Unable to converge - Githubissues

shijianjian commented 3 years ago

Hi, thanks for the repo.

When I try to use the ACELoss, the HD Loss is very high for hundreds epochs (approx. 1e+4) while the DSC is around 0.005 or so. I am wondering if I use this repo right.

What I am trying to do is multi-label segmentation, that inputting B1HW and outputting BCHW (where C is the number of classes). Previously, I used Dice loss for my task and it worked well (approx. 0.95 DSC). Currently, I simply switched from dice loss to 0.8 dice + 0.2 ACE.

I am wondering if I am using ACE correctly or not?

Luoxd1996 commented 3 years ago

Hi, shijianjian, Thanks for your attention, but I do not know what kind of problem you have met. Firstly, ACE Loss is extended from AC Loss, Xu Chen et al. and Jun Ma et al. have proved that the AC-based loss function is useful for a single class segmentation, same with them we just demonstrate the usefulness in binary segmentation task, that is because, for the multi-class problem, there are several parameters need to be tuned carefully, maybe it can also work well, but we have not tested it. Secondly, if you want to combine it with DICE Loss, please use "mean" to please "sum", this tip I have provided in READ.ME. Finally, you can read the original paper to learn more details, maybe it can help you. Best; Xiangde.

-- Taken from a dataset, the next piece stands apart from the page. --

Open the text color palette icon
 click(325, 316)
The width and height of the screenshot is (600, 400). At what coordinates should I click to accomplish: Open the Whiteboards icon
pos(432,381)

shijianjian commented 3 years ago

@Luoxd1996 Thanks for the quick response. The major mistake I did there was to input logits than the sigmoid/softmax results to the loss function. I could use "mean" to integrate the loss now. Thanks your advise.

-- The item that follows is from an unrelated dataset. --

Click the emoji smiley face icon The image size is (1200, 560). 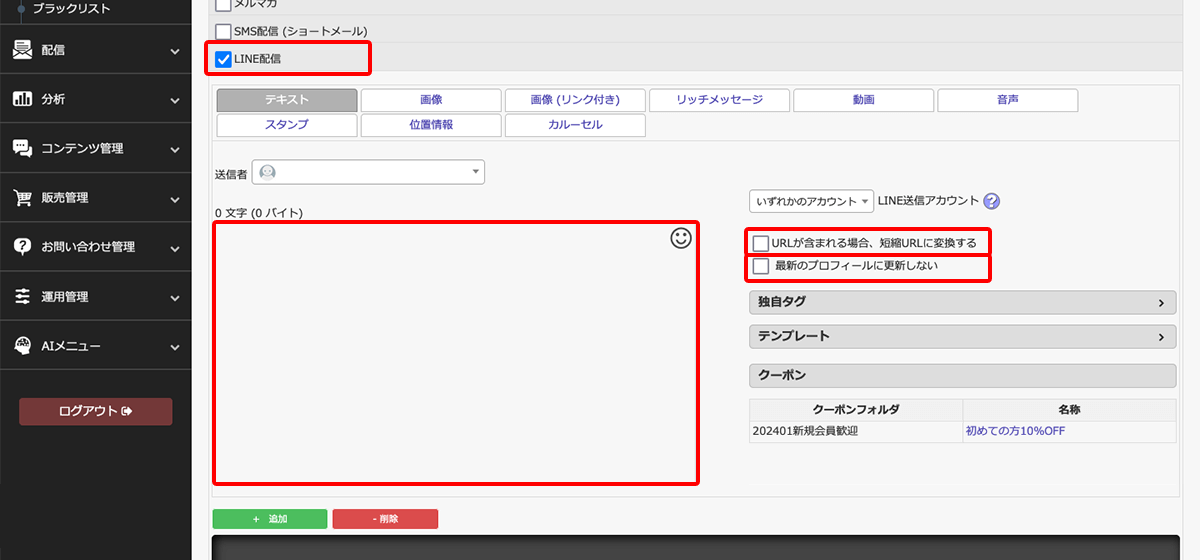680,238
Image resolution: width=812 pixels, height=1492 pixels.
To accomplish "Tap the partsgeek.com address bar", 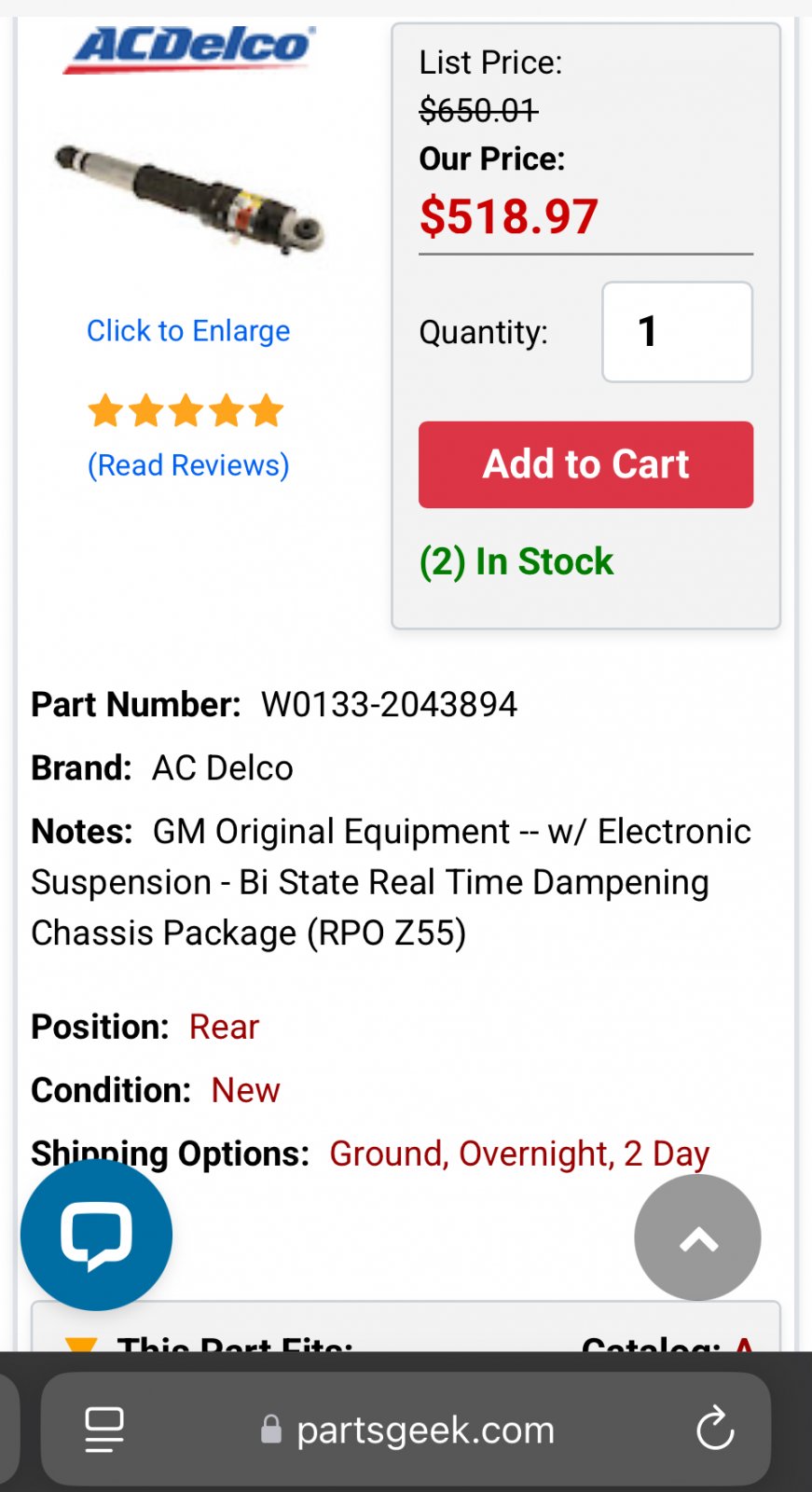I will pyautogui.click(x=406, y=1429).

I am doing a organ segmentation task and I am currently using beta = 1 for it, which performs not as good as dice loss (dice only = 0.96, dice+ACE = 0.93). I have noticed in the paper that you mentioned that the beta is suggested to be in (2, 10) for this kind of task. Can you share your thoughts on how to select the best beta value?

Thank you!

FYI, the code:

class ACELossVM(nn.Module):
    """
    Active Contour Loss
    based on total variations and mean curvature

    to use these methods just as constrains (combining with dice loss or ce loss)
    with torch.mean() to replace torch.sum().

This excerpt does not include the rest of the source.